In some cases, you may even have to prove that the city knew about the pothole to make your case. And, as Nolo points out in an article about compensation for pothole damage, you must show that the city didn’t adequately repair the road, despite having a reasonable amount of time to do so.

Frequently Asked Questions

How can I avoid hitting potholes?

Running over potholes is sometimes unavoidable, especially when you’re driving at high speeds or in the dark. Even so, here are some quick tips you can use to avoid those pesky little holes in the ground and the damage they cause:

  • Drive the speed limit. Your risk of hitting potholes increases once you’re speeding. Try to go the posted limit so you can see a pothole and get out of the way.
  • Maintain good tire pressure. Low pressure makes your tires more likely to get punctured or have problems after running over a pothole. Periodically check your tire pressure and pay attention to the TPMS light on your dashboard.
  • Keep your distance from other cars. If you’re following a car closely, you might not be able to see the pothole it just went over. Try to widen your distance so you can avoid going over bumps or holes.
  • Slow down before hitting the pothole. If you spot a pothole but can’t avoid it, try slowing down to lessen the impact of hitting it. Grange recommends braking first and then coasting over it to protect your car from damage.

How do I know if my car is ok after hitting a pothole?
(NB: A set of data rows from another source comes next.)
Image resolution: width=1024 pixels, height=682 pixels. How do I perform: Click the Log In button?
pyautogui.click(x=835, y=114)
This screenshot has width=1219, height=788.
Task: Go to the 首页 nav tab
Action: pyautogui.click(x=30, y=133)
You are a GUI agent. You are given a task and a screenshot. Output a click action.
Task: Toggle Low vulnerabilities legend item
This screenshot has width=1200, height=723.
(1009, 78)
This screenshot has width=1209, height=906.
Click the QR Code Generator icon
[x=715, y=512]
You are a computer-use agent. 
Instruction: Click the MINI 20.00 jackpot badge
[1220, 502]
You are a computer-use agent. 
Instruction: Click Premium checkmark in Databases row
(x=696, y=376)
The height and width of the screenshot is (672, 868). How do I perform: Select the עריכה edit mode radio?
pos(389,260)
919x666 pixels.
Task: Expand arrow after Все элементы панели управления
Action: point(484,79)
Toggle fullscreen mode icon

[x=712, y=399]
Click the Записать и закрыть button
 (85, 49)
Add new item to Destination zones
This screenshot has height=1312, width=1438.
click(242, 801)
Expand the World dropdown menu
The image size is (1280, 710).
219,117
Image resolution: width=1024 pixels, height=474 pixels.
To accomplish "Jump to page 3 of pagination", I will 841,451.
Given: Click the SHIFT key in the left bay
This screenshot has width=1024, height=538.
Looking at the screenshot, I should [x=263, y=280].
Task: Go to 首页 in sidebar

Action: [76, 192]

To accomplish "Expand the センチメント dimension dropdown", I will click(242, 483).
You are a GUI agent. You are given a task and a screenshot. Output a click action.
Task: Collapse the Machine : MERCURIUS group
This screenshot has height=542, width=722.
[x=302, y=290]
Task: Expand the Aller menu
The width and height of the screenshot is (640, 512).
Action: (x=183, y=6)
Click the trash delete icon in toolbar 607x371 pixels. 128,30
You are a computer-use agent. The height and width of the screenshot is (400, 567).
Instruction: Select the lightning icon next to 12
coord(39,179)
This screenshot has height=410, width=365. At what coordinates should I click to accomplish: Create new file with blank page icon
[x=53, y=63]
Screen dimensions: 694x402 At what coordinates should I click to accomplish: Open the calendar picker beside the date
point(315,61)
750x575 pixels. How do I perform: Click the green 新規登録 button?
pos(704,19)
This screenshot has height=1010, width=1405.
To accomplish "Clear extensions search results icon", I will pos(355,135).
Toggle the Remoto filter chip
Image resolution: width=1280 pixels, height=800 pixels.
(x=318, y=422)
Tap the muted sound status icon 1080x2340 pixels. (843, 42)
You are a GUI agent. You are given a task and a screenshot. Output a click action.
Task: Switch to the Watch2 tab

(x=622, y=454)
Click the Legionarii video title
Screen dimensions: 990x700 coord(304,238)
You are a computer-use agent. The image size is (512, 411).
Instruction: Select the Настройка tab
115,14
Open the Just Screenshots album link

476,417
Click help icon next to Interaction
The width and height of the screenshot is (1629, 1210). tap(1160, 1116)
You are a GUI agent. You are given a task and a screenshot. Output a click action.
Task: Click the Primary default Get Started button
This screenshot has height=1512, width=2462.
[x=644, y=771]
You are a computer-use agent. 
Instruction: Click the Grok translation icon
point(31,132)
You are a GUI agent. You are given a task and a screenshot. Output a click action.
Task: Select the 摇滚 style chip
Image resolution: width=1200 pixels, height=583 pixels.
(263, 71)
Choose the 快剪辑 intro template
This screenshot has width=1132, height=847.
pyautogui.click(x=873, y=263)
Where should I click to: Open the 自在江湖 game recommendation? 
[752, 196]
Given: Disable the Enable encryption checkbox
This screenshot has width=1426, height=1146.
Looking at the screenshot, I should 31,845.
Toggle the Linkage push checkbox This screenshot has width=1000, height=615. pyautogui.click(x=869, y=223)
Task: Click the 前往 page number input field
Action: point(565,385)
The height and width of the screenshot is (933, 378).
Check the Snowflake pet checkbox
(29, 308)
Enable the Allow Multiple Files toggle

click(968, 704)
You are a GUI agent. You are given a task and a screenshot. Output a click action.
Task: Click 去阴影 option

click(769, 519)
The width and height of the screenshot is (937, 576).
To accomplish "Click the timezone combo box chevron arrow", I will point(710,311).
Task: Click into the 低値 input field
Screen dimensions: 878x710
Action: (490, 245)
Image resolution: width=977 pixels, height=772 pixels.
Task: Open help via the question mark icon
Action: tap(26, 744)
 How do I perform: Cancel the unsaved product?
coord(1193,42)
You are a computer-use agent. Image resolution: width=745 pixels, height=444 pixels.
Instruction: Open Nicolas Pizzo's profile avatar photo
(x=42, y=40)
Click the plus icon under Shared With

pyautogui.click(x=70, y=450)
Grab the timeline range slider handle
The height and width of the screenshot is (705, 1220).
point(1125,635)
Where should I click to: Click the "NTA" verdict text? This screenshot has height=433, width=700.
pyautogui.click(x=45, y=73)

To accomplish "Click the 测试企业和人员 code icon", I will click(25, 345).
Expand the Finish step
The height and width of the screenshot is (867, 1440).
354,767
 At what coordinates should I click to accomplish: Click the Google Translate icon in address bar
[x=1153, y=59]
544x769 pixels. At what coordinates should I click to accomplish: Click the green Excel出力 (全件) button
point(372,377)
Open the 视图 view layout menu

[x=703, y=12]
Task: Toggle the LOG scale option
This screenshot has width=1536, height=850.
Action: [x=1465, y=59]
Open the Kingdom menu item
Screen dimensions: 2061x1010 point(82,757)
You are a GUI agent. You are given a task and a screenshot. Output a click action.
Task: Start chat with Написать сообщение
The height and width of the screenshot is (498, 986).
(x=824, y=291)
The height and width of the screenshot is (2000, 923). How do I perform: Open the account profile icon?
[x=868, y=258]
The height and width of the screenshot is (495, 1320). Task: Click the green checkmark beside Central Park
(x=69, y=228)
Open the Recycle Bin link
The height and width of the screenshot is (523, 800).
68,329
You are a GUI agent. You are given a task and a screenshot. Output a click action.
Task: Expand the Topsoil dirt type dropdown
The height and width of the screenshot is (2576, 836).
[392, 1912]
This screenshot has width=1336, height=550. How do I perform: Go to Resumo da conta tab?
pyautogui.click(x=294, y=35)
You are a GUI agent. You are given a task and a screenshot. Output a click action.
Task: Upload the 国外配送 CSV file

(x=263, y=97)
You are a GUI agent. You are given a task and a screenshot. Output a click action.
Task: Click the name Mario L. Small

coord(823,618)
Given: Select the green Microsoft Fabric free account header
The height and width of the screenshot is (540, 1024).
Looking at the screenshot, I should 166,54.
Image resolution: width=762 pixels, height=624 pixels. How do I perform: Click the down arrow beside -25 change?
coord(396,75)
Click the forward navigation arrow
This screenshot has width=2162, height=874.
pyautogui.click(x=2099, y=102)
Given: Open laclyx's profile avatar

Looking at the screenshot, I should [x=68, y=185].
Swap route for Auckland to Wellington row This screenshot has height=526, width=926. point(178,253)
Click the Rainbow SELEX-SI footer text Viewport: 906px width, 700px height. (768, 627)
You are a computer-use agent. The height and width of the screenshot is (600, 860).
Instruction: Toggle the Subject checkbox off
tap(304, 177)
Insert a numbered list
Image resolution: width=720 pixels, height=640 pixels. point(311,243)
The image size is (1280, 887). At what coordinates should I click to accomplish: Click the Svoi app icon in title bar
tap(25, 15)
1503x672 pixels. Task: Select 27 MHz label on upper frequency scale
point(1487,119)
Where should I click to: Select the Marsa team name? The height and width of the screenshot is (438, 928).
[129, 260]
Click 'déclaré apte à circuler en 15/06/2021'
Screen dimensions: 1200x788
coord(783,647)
We all know the feeling of hitting a pothole pretty hard and hoping our car isn’t damaged. If you suspect it’s damaged, look for dents in your wheels, holes in your tire’s sidewall, or other irregularities such as your car pulling to one side. Also, be on the lookout for new vibrations or a bumpy feeling while driving after going over a pothole.

To be sure if your car has taken damage, you might want to just take it in and have a professional look at it.

Does full coverage protect my car if it’s damaged by a pothole?

You can file a car insurance claim for pothole damage if you have full coverage. This is because it includes collision, which handles any damage caused by potholes.